WRITTEN TASK: Update the rows below by changing every "GUI agent" to "screen assistant" and keeping everything else the same.

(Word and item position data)
* * * *

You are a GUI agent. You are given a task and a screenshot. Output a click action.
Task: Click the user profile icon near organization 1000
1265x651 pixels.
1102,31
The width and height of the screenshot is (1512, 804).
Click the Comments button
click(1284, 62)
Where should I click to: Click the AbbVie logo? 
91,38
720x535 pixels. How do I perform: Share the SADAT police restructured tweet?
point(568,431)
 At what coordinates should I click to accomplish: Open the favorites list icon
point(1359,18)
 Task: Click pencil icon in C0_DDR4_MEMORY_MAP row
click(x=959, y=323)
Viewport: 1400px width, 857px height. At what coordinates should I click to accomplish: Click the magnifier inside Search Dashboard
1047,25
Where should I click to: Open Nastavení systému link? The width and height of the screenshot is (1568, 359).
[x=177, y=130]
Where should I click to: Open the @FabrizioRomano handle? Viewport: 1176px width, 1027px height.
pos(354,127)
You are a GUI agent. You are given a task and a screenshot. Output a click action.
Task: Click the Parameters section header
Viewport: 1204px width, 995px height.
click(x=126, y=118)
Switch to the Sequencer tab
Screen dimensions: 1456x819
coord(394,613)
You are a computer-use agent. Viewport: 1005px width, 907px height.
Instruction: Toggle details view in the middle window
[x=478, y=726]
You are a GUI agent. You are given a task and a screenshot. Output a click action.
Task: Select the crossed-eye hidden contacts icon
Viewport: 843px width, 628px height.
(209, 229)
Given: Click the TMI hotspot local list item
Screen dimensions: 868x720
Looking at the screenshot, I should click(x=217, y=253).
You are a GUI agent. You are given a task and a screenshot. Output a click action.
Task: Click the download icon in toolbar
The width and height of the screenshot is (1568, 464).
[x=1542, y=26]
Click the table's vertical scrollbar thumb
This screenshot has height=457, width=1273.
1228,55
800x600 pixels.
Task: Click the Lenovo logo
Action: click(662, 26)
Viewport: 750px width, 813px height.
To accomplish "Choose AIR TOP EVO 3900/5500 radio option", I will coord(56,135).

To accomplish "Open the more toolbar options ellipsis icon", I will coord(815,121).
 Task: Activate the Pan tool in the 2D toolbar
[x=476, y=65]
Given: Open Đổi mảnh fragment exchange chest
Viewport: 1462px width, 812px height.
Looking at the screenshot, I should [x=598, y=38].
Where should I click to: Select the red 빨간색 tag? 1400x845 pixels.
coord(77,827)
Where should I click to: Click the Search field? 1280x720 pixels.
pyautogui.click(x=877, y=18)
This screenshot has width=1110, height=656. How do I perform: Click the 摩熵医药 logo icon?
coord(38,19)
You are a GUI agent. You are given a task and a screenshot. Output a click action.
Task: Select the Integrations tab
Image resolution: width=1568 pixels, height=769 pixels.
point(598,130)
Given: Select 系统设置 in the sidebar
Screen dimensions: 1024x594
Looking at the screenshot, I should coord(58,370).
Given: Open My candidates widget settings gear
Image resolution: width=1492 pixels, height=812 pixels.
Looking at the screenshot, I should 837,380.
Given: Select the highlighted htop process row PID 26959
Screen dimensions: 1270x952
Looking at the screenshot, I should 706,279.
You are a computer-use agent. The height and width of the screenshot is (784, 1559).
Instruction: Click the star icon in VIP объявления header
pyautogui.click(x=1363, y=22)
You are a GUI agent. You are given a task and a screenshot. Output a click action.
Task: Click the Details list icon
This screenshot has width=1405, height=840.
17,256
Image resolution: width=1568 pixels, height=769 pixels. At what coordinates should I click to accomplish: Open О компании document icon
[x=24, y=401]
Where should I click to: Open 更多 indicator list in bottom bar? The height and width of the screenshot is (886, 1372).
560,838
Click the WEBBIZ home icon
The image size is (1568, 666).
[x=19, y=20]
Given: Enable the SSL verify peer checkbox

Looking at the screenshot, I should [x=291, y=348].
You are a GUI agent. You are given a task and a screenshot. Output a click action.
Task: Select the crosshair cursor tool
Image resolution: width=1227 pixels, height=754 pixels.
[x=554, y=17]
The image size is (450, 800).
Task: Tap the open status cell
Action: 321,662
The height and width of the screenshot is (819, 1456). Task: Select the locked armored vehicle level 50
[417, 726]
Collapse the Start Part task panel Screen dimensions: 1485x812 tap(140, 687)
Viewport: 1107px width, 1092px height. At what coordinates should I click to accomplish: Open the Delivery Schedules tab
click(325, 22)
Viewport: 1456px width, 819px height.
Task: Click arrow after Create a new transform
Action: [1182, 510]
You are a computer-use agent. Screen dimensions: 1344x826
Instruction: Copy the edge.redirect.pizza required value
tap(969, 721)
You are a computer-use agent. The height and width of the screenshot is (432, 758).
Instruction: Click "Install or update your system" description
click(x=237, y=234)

* * * *

OUTPUT FOR THIS EXERCISE:
You are a screen assistant. You are given a task and a screenshot. Output a click action.
Task: Click the user profile icon near organization 1000
1265x651 pixels.
1102,31
The width and height of the screenshot is (1512, 804).
Click the Comments button
click(1284, 62)
Where should I click to: Click the AbbVie logo? 
91,38
720x535 pixels. How do I perform: Share the SADAT police restructured tweet?
point(568,431)
 At what coordinates should I click to accomplish: Open the favorites list icon
point(1359,18)
 Task: Click pencil icon in C0_DDR4_MEMORY_MAP row
click(x=959, y=323)
Viewport: 1400px width, 857px height. At what coordinates should I click to accomplish: Click the magnifier inside Search Dashboard
1047,25
Where should I click to: Open Nastavení systému link? The width and height of the screenshot is (1568, 359).
[x=177, y=130]
Where should I click to: Open the @FabrizioRomano handle? Viewport: 1176px width, 1027px height.
pos(354,127)
You are a screen assistant. You are given a task and a screenshot. Output a click action.
Task: Click the Parameters section header
Viewport: 1204px width, 995px height.
click(x=126, y=118)
Switch to the Sequencer tab
Screen dimensions: 1456x819
coord(394,613)
You are a computer-use agent. Viewport: 1005px width, 907px height.
Instruction: Toggle details view in the middle window
[x=478, y=726]
You are a screen assistant. You are given a task and a screenshot. Output a click action.
Task: Select the crossed-eye hidden contacts icon
Viewport: 843px width, 628px height.
(209, 229)
Given: Click the TMI hotspot local list item
Screen dimensions: 868x720
Looking at the screenshot, I should click(x=217, y=253).
You are a screen assistant. You are given a task and a screenshot. Output a click action.
Task: Click the download icon in toolbar
The width and height of the screenshot is (1568, 464).
[x=1542, y=26]
Click the table's vertical scrollbar thumb
This screenshot has height=457, width=1273.
1228,55
800x600 pixels.
Task: Click the Lenovo logo
Action: click(662, 26)
Viewport: 750px width, 813px height.
To accomplish "Choose AIR TOP EVO 3900/5500 radio option", I will coord(56,135).

To accomplish "Open the more toolbar options ellipsis icon", I will coord(815,121).
 Task: Activate the Pan tool in the 2D toolbar
[x=476, y=65]
Given: Open Đổi mảnh fragment exchange chest
Viewport: 1462px width, 812px height.
Looking at the screenshot, I should [x=598, y=38].
Where should I click to: Select the red 빨간색 tag? 1400x845 pixels.
coord(77,827)
Where should I click to: Click the Search field? 1280x720 pixels.
pyautogui.click(x=877, y=18)
This screenshot has width=1110, height=656. How do I perform: Click the 摩熵医药 logo icon?
coord(38,19)
You are a screen assistant. You are given a task and a screenshot. Output a click action.
Task: Select the Integrations tab
Image resolution: width=1568 pixels, height=769 pixels.
point(598,130)
Given: Select 系统设置 in the sidebar
Screen dimensions: 1024x594
Looking at the screenshot, I should coord(58,370).
Given: Open My candidates widget settings gear
Image resolution: width=1492 pixels, height=812 pixels.
Looking at the screenshot, I should 837,380.
Given: Select the highlighted htop process row PID 26959
Screen dimensions: 1270x952
Looking at the screenshot, I should 706,279.
You are a computer-use agent. The height and width of the screenshot is (784, 1559).
Instruction: Click the star icon in VIP объявления header
pyautogui.click(x=1363, y=22)
You are a screen assistant. You are given a task and a screenshot. Output a click action.
Task: Click the Details list icon
This screenshot has width=1405, height=840.
17,256
Image resolution: width=1568 pixels, height=769 pixels. At what coordinates should I click to accomplish: Open О компании document icon
[x=24, y=401]
Where should I click to: Open 更多 indicator list in bottom bar? The height and width of the screenshot is (886, 1372).
560,838
Click the WEBBIZ home icon
The image size is (1568, 666).
[x=19, y=20]
Given: Enable the SSL verify peer checkbox

Looking at the screenshot, I should [x=291, y=348].
You are a screen assistant. You are given a task and a screenshot. Output a click action.
Task: Select the crosshair cursor tool
Image resolution: width=1227 pixels, height=754 pixels.
[x=554, y=17]
The image size is (450, 800).
Task: Tap the open status cell
Action: 321,662
The height and width of the screenshot is (819, 1456). Task: Select the locked armored vehicle level 50
[417, 726]
Collapse the Start Part task panel Screen dimensions: 1485x812 tap(140, 687)
Viewport: 1107px width, 1092px height. At what coordinates should I click to accomplish: Open the Delivery Schedules tab
click(325, 22)
Viewport: 1456px width, 819px height.
Task: Click arrow after Create a new transform
Action: [1182, 510]
You are a computer-use agent. Screen dimensions: 1344x826
Instruction: Copy the edge.redirect.pizza required value
tap(969, 721)
You are a computer-use agent. The height and width of the screenshot is (432, 758).
Instruction: Click "Install or update your system" description
click(x=237, y=234)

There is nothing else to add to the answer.